Please count the lines in the data below that hold the word "section", and give only the number.

══ Data shown ══

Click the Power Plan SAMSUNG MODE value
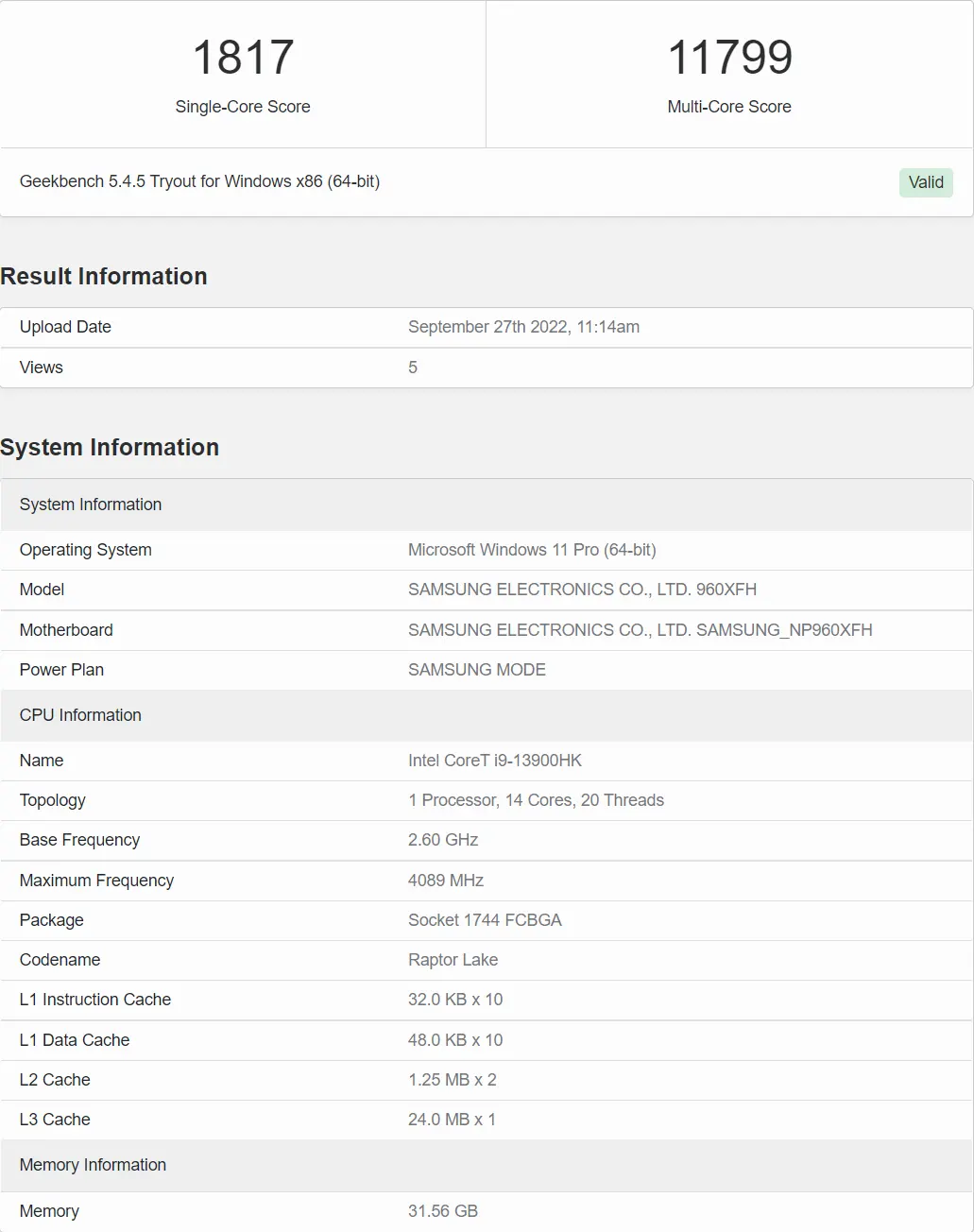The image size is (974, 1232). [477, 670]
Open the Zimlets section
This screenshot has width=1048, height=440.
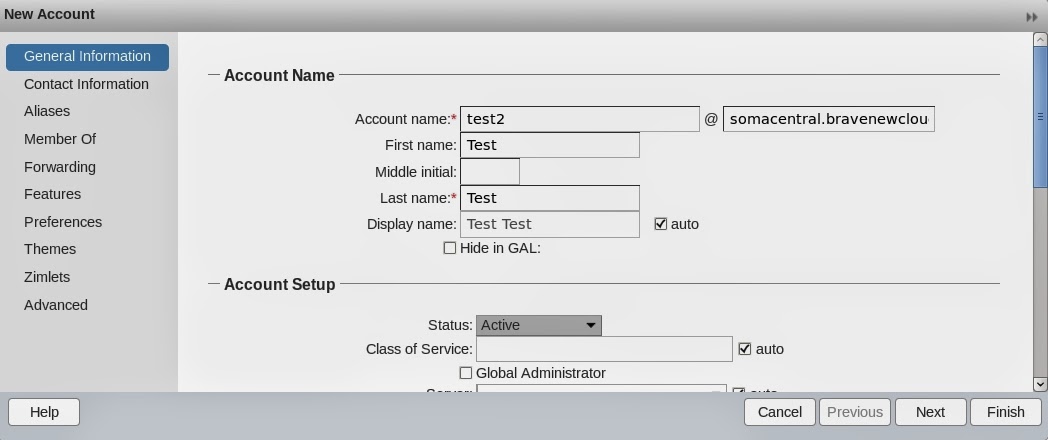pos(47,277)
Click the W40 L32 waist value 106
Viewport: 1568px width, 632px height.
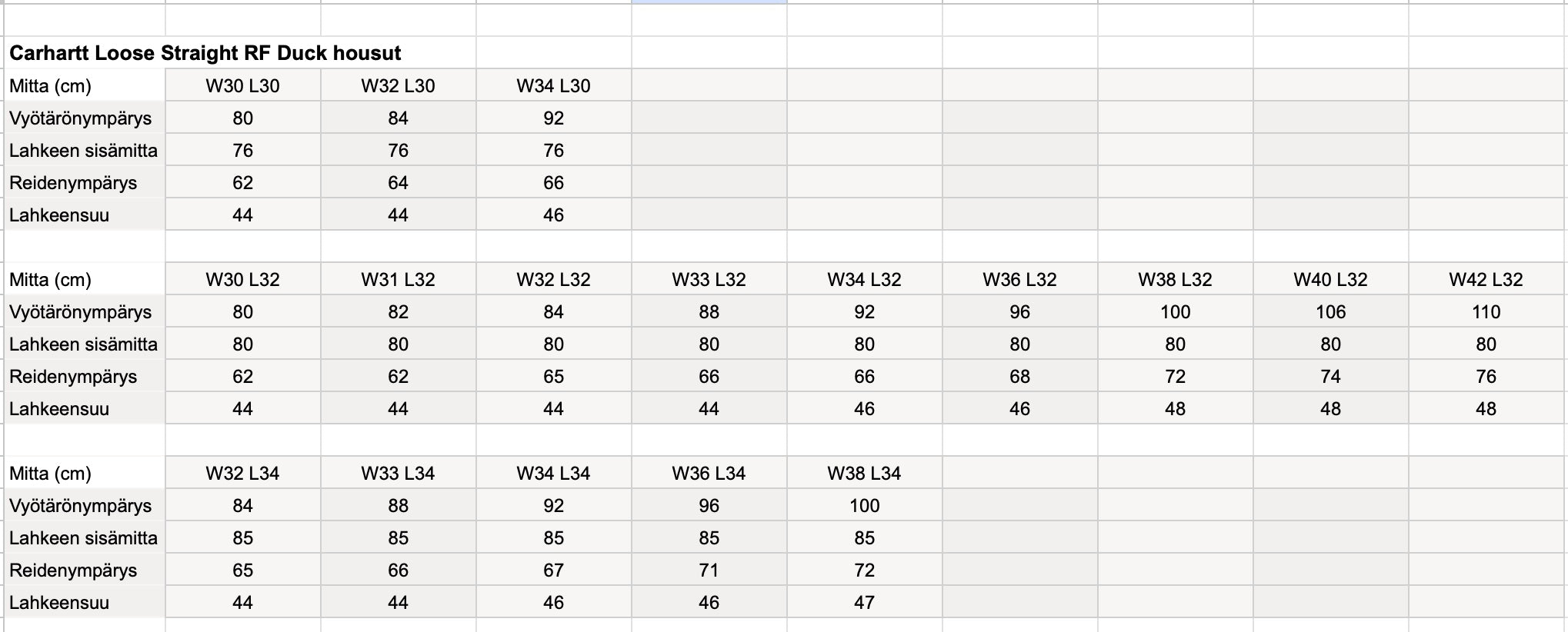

═══
══ Data shown ══

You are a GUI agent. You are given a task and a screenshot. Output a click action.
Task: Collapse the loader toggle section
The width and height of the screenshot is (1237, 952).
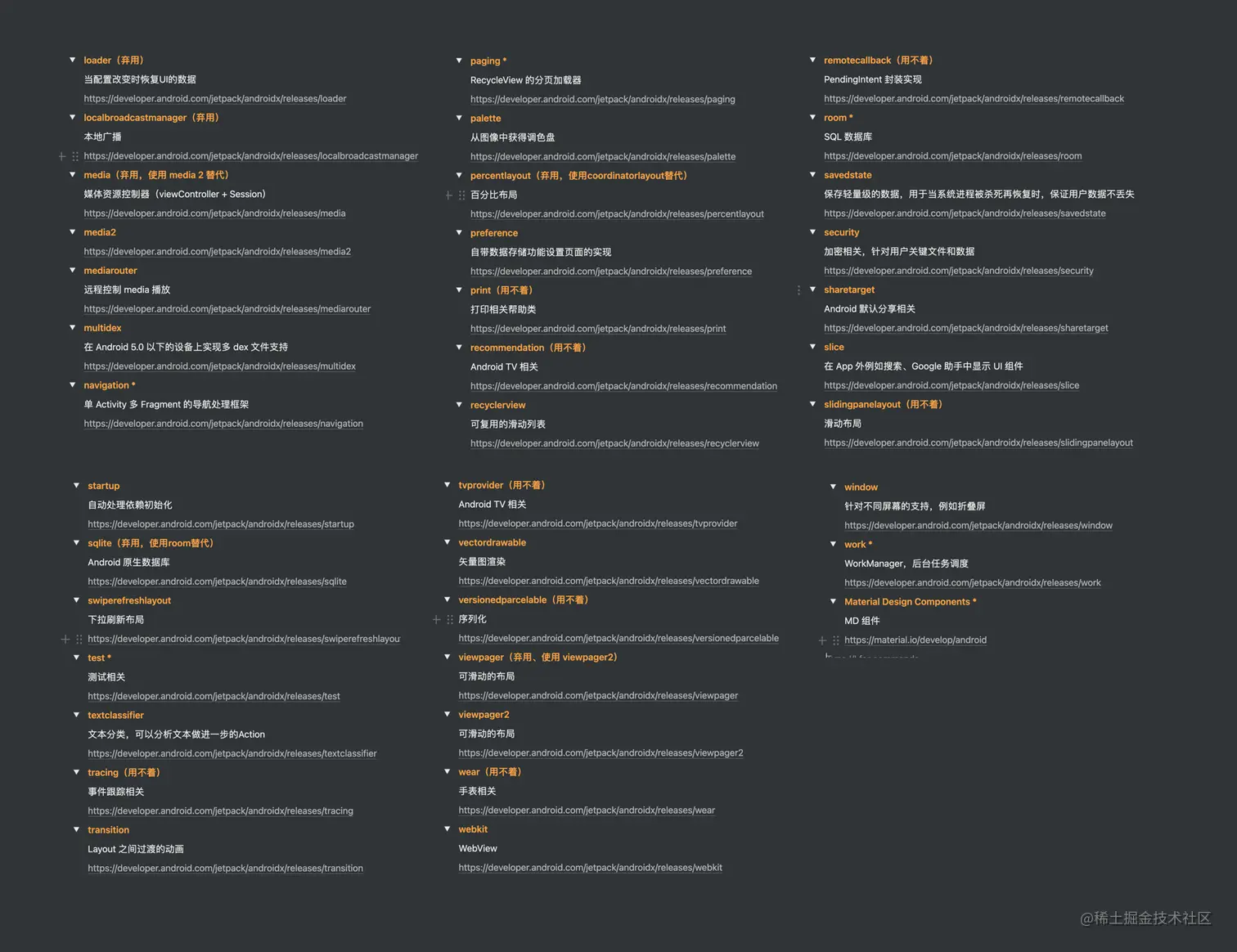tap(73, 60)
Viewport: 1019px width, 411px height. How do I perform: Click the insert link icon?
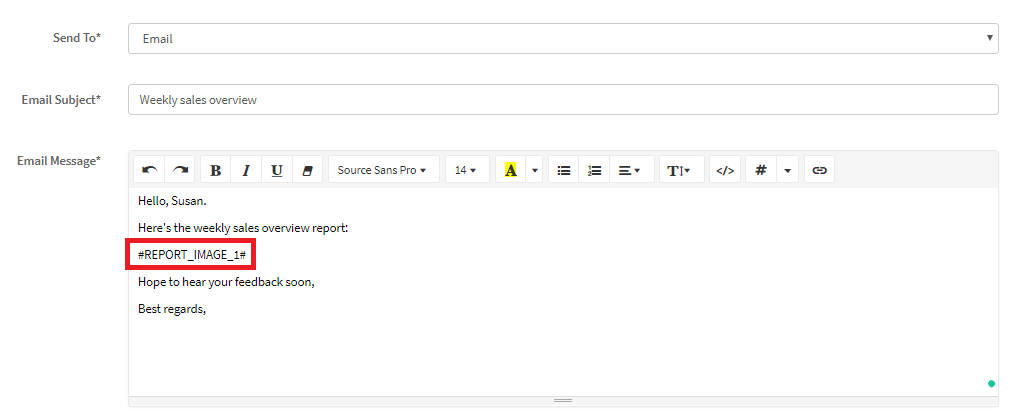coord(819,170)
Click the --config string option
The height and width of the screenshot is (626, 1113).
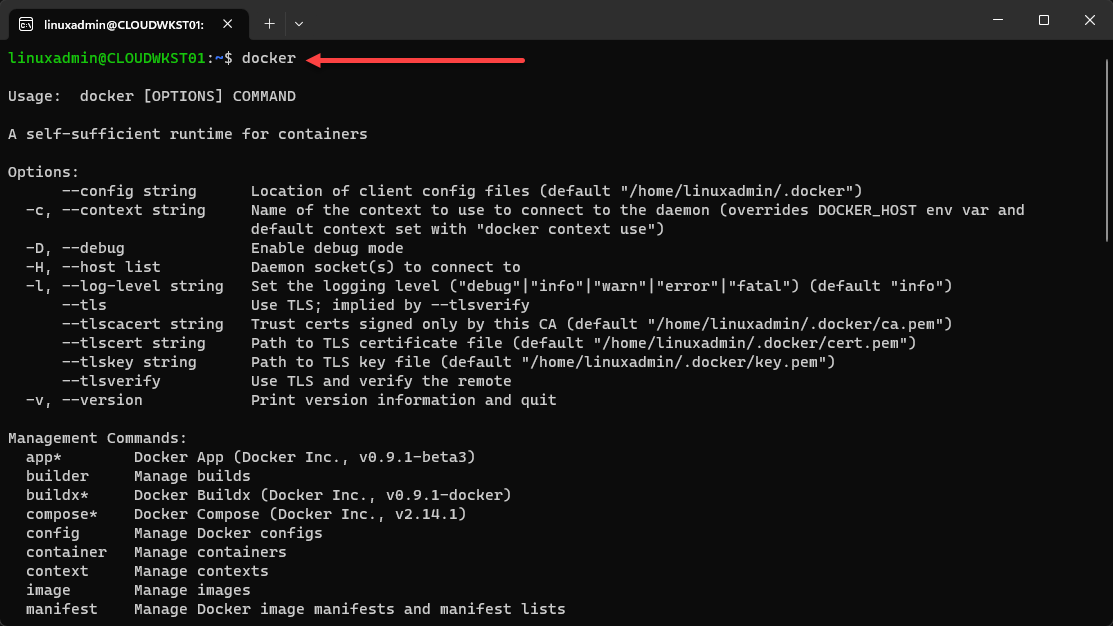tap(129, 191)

═══

Reply to the task: 2